Ohne Konstanz mit Berlin vergleichen zu wollen: zumindest das politdramatische Drehbuch erinnert an die Vorgänge rund um die Berliner Volksbühne und die politisch motivierte Absetzung ihres langjährigen Intendanten Frank Castorf. Das führte zu intensiven Protestaktionen bis hin zur Theaterbesetzung, weltweite Solidaritätsaktionen und letztendlich zum Verlust beinahe des gesamten Ensembles.

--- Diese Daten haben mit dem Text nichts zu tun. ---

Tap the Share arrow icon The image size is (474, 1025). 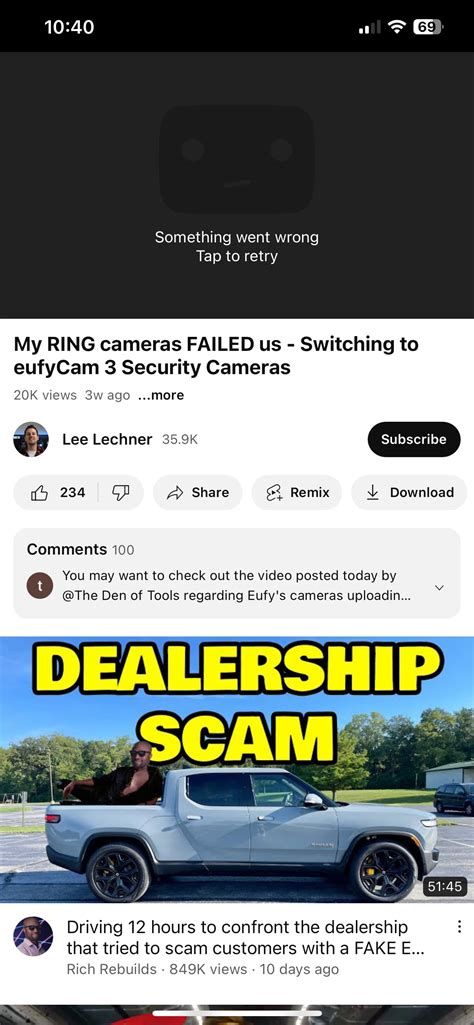175,493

Zu erinnern ist bei solchen Einflussnahmen der Politik auf die Kunst an den Artikel 5 des Grundgesetzes: „Kunst und Wissenschaft, Forschung und Lehre sind frei“. Die Einschränkung der Kunstfreiheit durch die Politik sollte auch nicht indirekt über Arbeitsverträge und Finanzierungen stattfinden.